Write out each of the items below again, line for line, with no changes.

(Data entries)
★ ★ ★

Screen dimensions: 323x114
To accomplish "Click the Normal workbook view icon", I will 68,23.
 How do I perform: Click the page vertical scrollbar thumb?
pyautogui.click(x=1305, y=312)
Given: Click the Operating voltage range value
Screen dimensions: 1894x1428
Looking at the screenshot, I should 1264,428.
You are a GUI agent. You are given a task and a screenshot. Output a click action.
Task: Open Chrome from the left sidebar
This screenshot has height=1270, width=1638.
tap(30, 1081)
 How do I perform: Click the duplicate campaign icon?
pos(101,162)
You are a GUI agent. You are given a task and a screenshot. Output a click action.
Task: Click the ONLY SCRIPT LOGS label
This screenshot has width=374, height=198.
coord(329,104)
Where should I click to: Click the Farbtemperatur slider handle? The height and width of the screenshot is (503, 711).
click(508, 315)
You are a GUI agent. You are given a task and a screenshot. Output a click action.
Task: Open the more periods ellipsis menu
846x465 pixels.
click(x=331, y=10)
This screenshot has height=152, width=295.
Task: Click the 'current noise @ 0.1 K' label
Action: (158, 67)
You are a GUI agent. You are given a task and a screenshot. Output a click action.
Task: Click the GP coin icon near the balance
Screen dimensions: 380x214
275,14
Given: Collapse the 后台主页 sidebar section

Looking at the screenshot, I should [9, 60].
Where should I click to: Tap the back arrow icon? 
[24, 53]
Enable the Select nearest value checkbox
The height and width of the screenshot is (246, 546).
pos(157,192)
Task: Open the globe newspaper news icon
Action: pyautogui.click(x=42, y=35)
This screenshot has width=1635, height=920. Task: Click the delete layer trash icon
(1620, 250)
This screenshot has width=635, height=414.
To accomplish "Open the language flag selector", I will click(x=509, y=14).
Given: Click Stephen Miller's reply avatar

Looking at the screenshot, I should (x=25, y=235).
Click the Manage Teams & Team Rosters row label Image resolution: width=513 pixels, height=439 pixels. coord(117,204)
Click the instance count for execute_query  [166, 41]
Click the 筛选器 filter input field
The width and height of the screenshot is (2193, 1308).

★ ★ ★

> **Task response**
Screen dimensions: 323x114
To accomplish "Click the Normal workbook view icon", I will 68,23.
 How do I perform: Click the page vertical scrollbar thumb?
pyautogui.click(x=1305, y=312)
Given: Click the Operating voltage range value
Screen dimensions: 1894x1428
Looking at the screenshot, I should 1264,428.
You are a GUI agent. You are given a task and a screenshot. Output a click action.
Task: Open Chrome from the left sidebar
This screenshot has height=1270, width=1638.
tap(30, 1081)
 How do I perform: Click the duplicate campaign icon?
pos(101,162)
You are a GUI agent. You are given a task and a screenshot. Output a click action.
Task: Click the ONLY SCRIPT LOGS label
This screenshot has width=374, height=198.
coord(329,104)
Where should I click to: Click the Farbtemperatur slider handle? The height and width of the screenshot is (503, 711).
click(508, 315)
You are a GUI agent. You are given a task and a screenshot. Output a click action.
Task: Open the more periods ellipsis menu
846x465 pixels.
click(x=331, y=10)
This screenshot has height=152, width=295.
Task: Click the 'current noise @ 0.1 K' label
Action: (158, 67)
You are a GUI agent. You are given a task and a screenshot. Output a click action.
Task: Click the GP coin icon near the balance
Screen dimensions: 380x214
275,14
Given: Collapse the 后台主页 sidebar section

Looking at the screenshot, I should [9, 60].
Where should I click to: Tap the back arrow icon? 
[24, 53]
Enable the Select nearest value checkbox
The height and width of the screenshot is (246, 546).
pos(157,192)
Task: Open the globe newspaper news icon
Action: pyautogui.click(x=42, y=35)
This screenshot has width=1635, height=920. Task: Click the delete layer trash icon
(1620, 250)
This screenshot has width=635, height=414.
To accomplish "Open the language flag selector", I will click(x=509, y=14).
Given: Click Stephen Miller's reply avatar

Looking at the screenshot, I should (x=25, y=235).
Click the Manage Teams & Team Rosters row label Image resolution: width=513 pixels, height=439 pixels. coord(117,204)
Click the instance count for execute_query  [166, 41]
Click the 筛选器 filter input field
The width and height of the screenshot is (2193, 1308).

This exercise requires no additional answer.